Como usar a calculadora de temperatura de anelamento

  1. Digite a sequência de DNA do primer direto no primeiro campo (direção 5’ para 3’). Apenas bases ATGC são usadas; bases ambíguas e espaços são ignorados.
  2. Opcionalmente, digite a sequência do primer reverso. Se fornecida, Ta será baseada na menor das duas Tm do par de primers.
  3. Defina a concentração de sal (padrão 50 mM NaCl) e a concentração de DNA/primer (padrão 250 nM). Use as condições reais da sua reação para obter a melhor precisão.
  4. Escolha um método de cálculo: regra de Wallace para uma estimativa rápida, conteúdo GC para precisão moderada ou vizinho mais próximo (SantaLucia 1998) para o resultado mais preciso.
  5. Clique em Calcular temperatura. O painel de resultados mostra a temperatura de anelamento recomendada (Ta) e os valores individuais de Tm de cada primer com estatísticas de composição de bases.

Perguntas frequentes sobre a calculadora de temperatura de anelamento

Qual é a diferença entre Tm e Ta?
Tm (temperatura de fusão) é a temperatura em que 50% dos dúplex primer-molde se dissociam em fitas simples — é uma propriedade do próprio primer e das condições da reação. Ta (temperatura de anelamento) é a temperatura usada no termociclador durante a etapa de anelamento. Ta normalmente é definida 5°C abaixo da menor Tm do par de primers para garantir ligação eficiente e específica.
Qual método de cálculo devo usar?
Para a maioria dos trabalhos de PCR em laboratório, o método do vizinho mais próximo (SantaLucia 1998) é o mais preciso e o recomendado por NCBI Primer-BLAST e Primer3. Use a regra de Wallace apenas para primers muito curtos (menos de 14 bases) ou para uma checagem rápida de bolso. Use o método de conteúdo GC quando quiser algo um pouco mais preciso que Wallace, mas mais rápido que NN, por exemplo na triagem inicial de primers.
Por que minha PCR falha mesmo usando a temperatura de anelamento calculada?
A Ta calculada é um ponto de partida, não uma garantia. O desempenho real da PCR também depende da especificidade do primer (verifique com BLAST), de dímeros e grampos de primer (verifique com OligoAnalyzer), da estrutura secundária do molde, da concentração de Mg2⁺, da processividade da polimerase e da taxa de rampa do termociclador. Se a temperatura calculada não funcionar, faça uma PCR em gradiente cobrindo ±2–10°C ao redor de Ta ou reduza a temperatura de anelamento em incrementos de 2°C.

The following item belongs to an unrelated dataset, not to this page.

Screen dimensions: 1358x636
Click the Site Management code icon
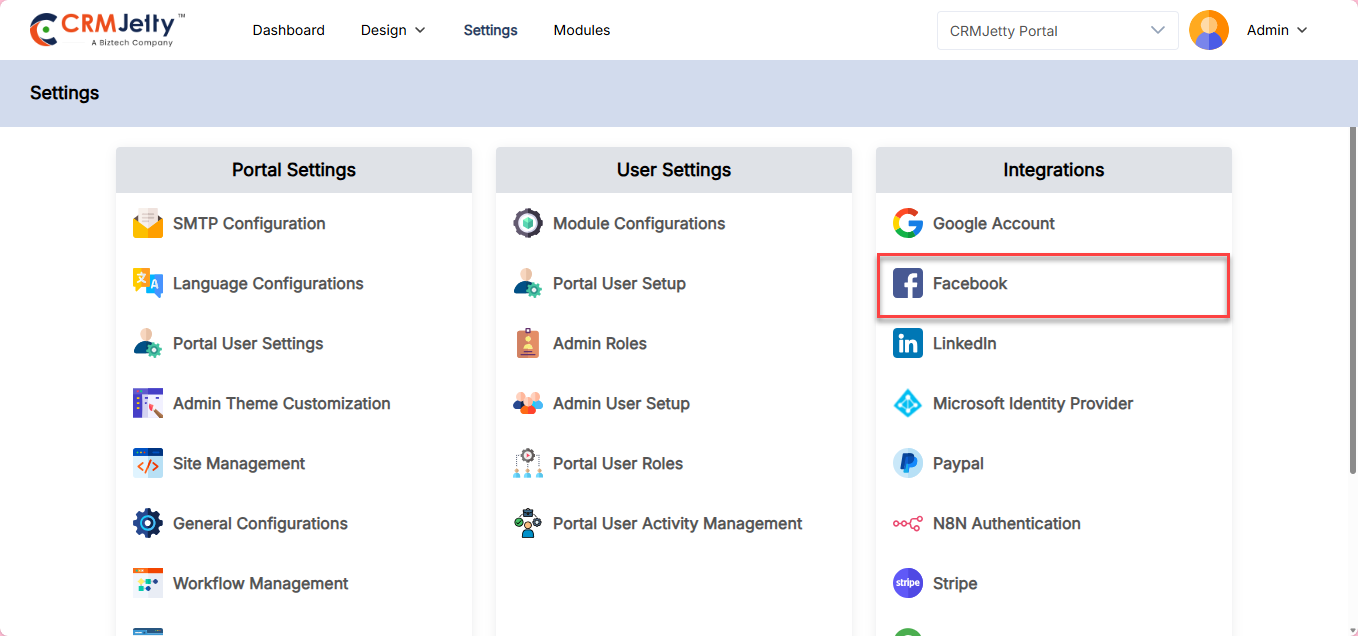pyautogui.click(x=148, y=464)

Como a concentração de sal afeta a temperatura de anelamento?
Concentrações mais altas de sal monovalente (Na⁺, K⁺) estabilizam a dupla hélice de DNA ao blindar a repulsão do esqueleto fosfato carregado negativamente, aumentando a Tm. Passar de 25 mM para 100 mM de NaCl normalmente eleva a Tm em 2–3°C. Tampões padrão de PCR contêm 50–75 mM de KCl mais Mg2⁺; para melhores resultados com a correção por sal do vizinho mais próximo, informe a concentração equivalente de Na⁺.

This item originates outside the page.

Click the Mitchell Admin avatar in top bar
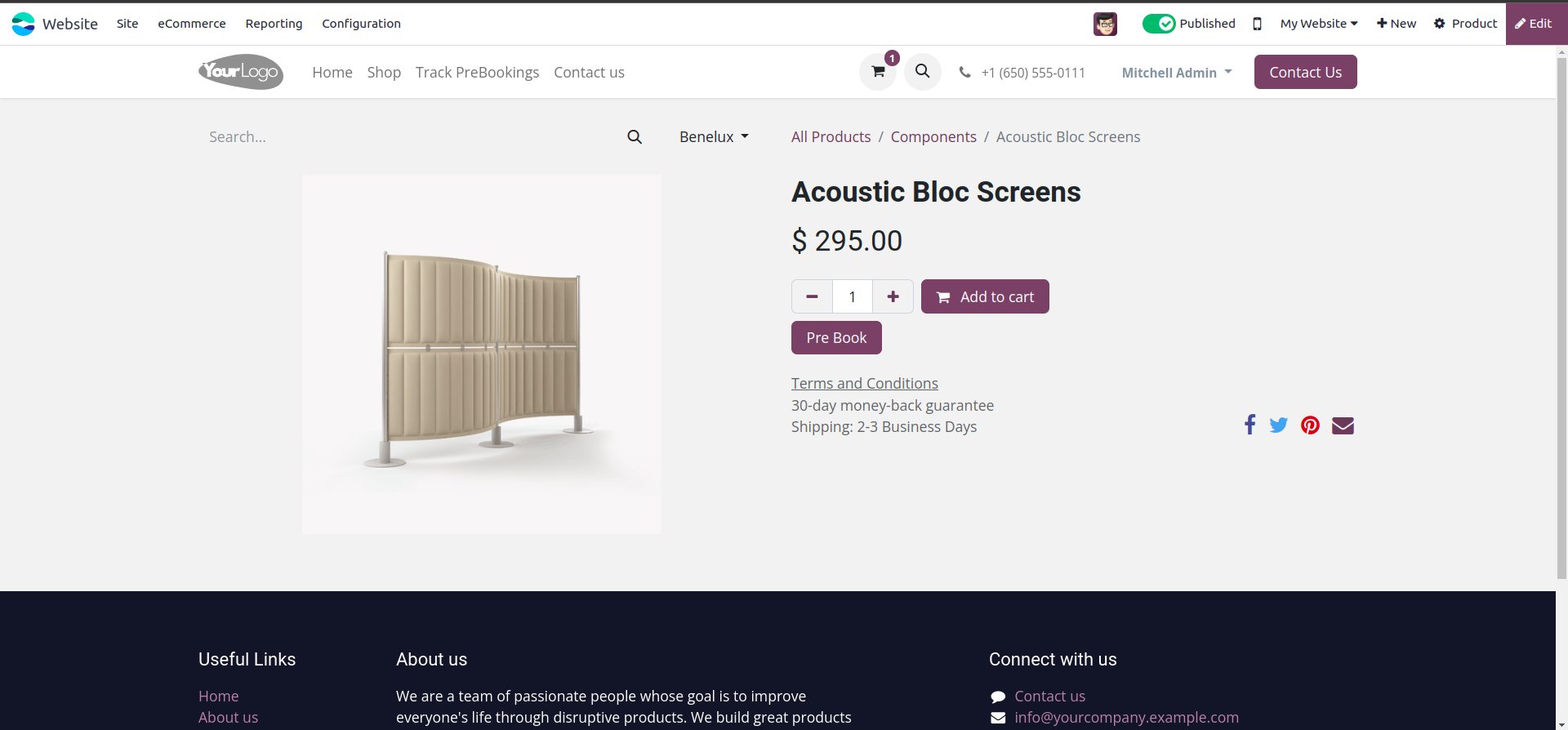The width and height of the screenshot is (1568, 730). (x=1105, y=24)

O que devo fazer se os primers tiverem Tm muito diferentes?
Quando os dois primers de um par diferem em mais de 5°C de Tm, considere redesenhar o primer de menor Tm para torná-lo mais longo ou mais rico em GC e aproximar os valores. Uma grande diferença de Tm faz com que um primer se ligue com menor eficiência na Ta escolhida, o que pode reduzir o rendimento e favorecer produtos de um único lado. Como compromisso, às vezes você pode usar um protocolo de touchdown PCR que começa acima da Tm mais alta e desce ao longo da faixa de temperatura de anelamento.
A Tm do primer muda na presença de DMSO ou outros aditivos?

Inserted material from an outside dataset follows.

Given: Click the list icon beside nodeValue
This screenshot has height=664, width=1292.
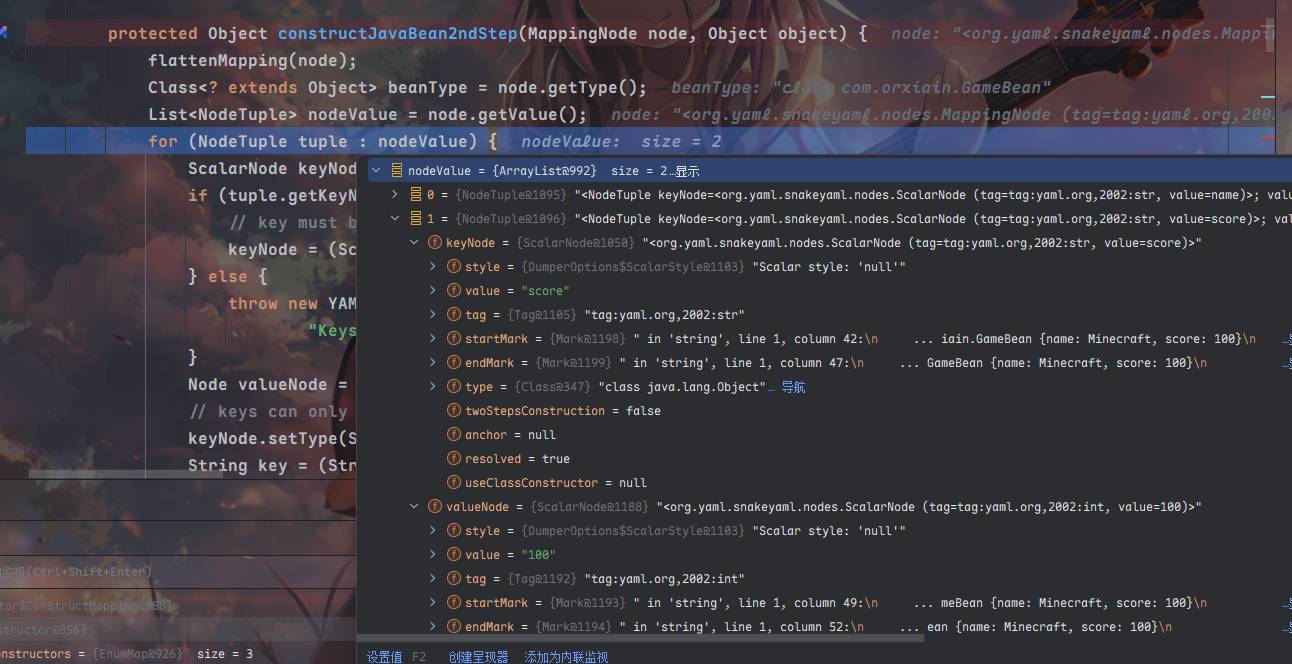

Sim. O DMSO desestabiliza a dupla hélice e reduz a Tm em aproximadamente 0.5–1.0°C por ponto percentual de DMSO adicionado. Betaína, glicerol e formamida também reduzem a Tm. Esses aditivos são usados para amplificar moldes ricos em GC ou estruturados; quando estiverem presentes, reduza sua Ta aproximadamente pelo mesmo valor. A calculadora não modela os efeitos de aditivos, então ajuste a Ta manualmente se sua reação incluir cosolventes.